Asbestos-Related Diseases
Asbestos fiber exposure can cause several specific diseases that typically appear decades after the original exposure. The latency period — the gap between exposure and diagnosis — usually runs 20 to 50 years. That's why workers exposed in the 1960s, 1970s, and 1980s are receiving diagnoses today.
Mesothelioma
A rare, aggressive cancer that affects the lining of the lungs (pleural mesothelioma), abdomen (peritoneal), or heart (pericardial). Mesothelioma is almost exclusively caused by asbestos exposure, which is why a mesothelioma diagnosis often points directly to historical workplace exposure. Average latency from first exposure to diagnosis is 30-50 years.
Asbestosis
A chronic, non-cancerous scarring of lung tissue caused by inhaled asbestos fibers. Asbestosis causes progressive shortness of breath, persistent cough, and reduced lung function. It does not improve with treatment, and it is a recognized basis for compensation under most trust schedules and civil claims.
Lung Cancer
Asbestos exposure significantly increases the risk of lung cancer, particularly when combined with a history of smoking. Asbestos-related lung cancer is compensable under the same trust schedules and civil claim avenues as mesothelioma.
Other Recognized Diseases
Pleural plaques, pleural thickening, laryngeal cancer, ovarian cancer, and certain gastrointestinal cancers are also recognized as asbestos-related under various trust schedules and case-law authorities, though eligibility and proof requirements vary by claim type.
If you have any of these diagnoses and you worked at this facility, lived with someone who did, or were exposed in any documented capacity, you may have a claim worth pursuing. Speak with an attorney before assuming you don't qualify.
Data Sources
Information about facility equipment, industrial materials, and occupational records referenced on this page is drawn from publicly available sources where applicable, including:
- EPA ECHO Facility Compliance Database — enforcement and compliance records for industrial facilities
- OSHA Establishment Search — federal workplace inspection history
- EIA Form 860 Plant Data — power-plant equipment and ownership records (where applicable)
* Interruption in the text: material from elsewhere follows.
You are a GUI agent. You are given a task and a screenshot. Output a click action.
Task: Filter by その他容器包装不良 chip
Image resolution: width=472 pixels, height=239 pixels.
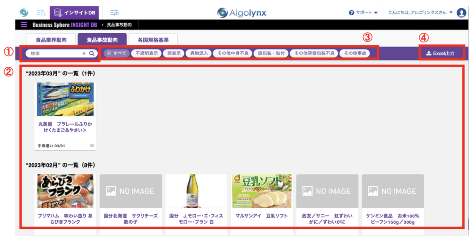314,54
- Missouri Department of Natural Resources (MDNR) NESHAP asbestos abatement notification records
- Published asbestos trial and trust fund records (publicly filed court documents)
- AsbestosIndex Product & Manufacturer Crosswalk — historical asbestos-containing product schedules linked to manufacturers
If specific equipment or product claims in this article are sourced from a non-public database, the source is identified parenthetically within the text above.